Though it looks like a sculpture garden, the Jantar Mantar in Jaipur is a colossal, 18th-Century astronomical observatory.
It is one of five observatories in India to bear the name – the term is not a title, but Sanskrit for ‘calculation instrument’.
All were built by Maharaja Sawai Jai Singh II.
Read our guides to Stonehenge astronomy and astronomy at the Pyramids of Giza
After finding that Muslim and Hindu calendars did not include accurate positions of the planets, he ordered a string of observatories to be built, with instruments 10 to 100 times larger than any that had gone before.
The Jantar Mantar in Jaipur was completed in 1734, with 19 majestic instruments built from lime plaster, marble, stone and bronze, some of which we explore here.
It is a place of scientific significance and great beauty – and as of 2010, a UNESCO World Heritage Site.
Here we're taking a look at some of the instruments within the Jantar Mantar and what they were designed for.
Jai Prakash Yantra
This instrument was designed to observe the position of the Sun and has a diameter of nearly 5.5m.
It is a concave, hemispherical bowl with a metal plate suspended in the centre by crosshairs.

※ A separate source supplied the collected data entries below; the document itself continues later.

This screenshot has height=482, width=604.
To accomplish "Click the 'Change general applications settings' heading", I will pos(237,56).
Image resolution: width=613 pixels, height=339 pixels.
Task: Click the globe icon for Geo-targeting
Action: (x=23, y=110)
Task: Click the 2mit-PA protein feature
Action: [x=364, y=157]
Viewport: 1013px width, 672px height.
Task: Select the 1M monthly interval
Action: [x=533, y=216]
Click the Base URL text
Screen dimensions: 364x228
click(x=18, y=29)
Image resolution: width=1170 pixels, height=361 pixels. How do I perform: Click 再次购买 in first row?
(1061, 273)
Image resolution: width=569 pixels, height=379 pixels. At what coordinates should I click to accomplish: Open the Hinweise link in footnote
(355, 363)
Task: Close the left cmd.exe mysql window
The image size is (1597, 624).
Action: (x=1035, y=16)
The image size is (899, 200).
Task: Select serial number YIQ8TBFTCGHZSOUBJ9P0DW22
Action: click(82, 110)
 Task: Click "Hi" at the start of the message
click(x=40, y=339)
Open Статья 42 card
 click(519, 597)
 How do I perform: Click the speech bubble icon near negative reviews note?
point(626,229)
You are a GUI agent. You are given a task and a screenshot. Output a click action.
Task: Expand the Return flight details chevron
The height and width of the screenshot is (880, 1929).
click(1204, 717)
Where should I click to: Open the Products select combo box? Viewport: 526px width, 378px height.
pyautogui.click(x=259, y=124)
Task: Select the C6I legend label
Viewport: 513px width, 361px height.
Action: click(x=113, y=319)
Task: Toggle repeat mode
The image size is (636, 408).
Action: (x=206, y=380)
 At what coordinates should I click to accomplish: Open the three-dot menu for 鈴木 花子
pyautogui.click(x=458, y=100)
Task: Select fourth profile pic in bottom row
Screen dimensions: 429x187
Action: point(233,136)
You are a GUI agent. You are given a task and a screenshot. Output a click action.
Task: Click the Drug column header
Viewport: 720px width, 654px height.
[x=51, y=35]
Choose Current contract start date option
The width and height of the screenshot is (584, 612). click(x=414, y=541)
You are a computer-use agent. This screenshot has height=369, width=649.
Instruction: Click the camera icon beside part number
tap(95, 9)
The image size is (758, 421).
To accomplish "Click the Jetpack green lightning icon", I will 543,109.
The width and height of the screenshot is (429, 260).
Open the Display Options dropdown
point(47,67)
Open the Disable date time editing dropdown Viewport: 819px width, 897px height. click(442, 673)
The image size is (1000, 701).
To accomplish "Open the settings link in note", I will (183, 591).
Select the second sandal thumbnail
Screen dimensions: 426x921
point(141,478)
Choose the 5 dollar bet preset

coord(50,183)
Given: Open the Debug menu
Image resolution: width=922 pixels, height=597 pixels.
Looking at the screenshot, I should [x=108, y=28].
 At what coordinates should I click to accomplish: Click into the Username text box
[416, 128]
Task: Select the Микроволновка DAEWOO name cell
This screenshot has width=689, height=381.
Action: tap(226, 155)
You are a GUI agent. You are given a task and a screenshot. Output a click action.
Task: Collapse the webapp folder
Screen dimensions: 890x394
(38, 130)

The wires are stretched north to south and east to west, and the central plate can be used to determine the Sun’s position by reading off where the shadow falls on the graduated chart marked on the instrument.
Other heavenly bodies can be tracked too.
Paths cut into the instrument allow observers to walk around inside it until the object overhead is aligned with the suspended plate.
Their position within the instrument is then read off from the markings on its hemispherical bowl.
Vrihat Samrat Yantra
The Vrihat Samrat Yantra or ‘supreme instrument’ is the biggest in Jaipur, created to record the time.
It is believed to be the biggest sundial in the world and can give the time to an accuracy of two seconds.
The structure is a 27.5m high and 45m long triangle. Its hypotenuse is parallel to the Earth’s axis and acts as a gnomon, the part of the sundial that casts the shadow.
On each side of the gnomon is a quarter circle, inclined to the plane of the equator.
The quadrants are divided into six hours each to represent morning and afternoon, then further split into
15 minutes and then again into one minute parts.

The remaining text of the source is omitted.